Task –
Examine each line of the data. Copy those that contain the string "Select".

Stored items –
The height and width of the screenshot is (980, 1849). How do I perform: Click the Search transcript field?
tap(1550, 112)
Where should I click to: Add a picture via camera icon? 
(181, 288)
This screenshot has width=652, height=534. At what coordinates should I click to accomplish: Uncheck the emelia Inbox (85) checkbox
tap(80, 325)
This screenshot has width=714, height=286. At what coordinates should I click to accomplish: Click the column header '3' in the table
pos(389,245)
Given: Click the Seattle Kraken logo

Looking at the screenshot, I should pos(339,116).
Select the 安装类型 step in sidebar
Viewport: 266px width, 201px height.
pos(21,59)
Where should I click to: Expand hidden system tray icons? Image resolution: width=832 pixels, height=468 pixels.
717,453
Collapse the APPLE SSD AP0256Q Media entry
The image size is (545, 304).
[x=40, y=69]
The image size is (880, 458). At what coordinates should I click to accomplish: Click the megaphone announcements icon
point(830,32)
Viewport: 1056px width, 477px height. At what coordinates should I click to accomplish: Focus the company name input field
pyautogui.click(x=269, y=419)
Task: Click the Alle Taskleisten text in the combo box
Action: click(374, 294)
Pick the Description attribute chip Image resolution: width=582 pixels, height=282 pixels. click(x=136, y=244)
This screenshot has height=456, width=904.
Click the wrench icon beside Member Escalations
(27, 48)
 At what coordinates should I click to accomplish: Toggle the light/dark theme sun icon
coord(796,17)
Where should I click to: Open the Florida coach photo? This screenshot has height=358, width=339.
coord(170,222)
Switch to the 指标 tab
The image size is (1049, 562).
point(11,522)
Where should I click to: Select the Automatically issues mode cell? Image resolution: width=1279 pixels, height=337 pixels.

Exercise answer –
Select the 安装类型 step in sidebar
Where should I click to: Select the Automatically issues mode cell? Image resolution: width=1279 pixels, height=337 pixels.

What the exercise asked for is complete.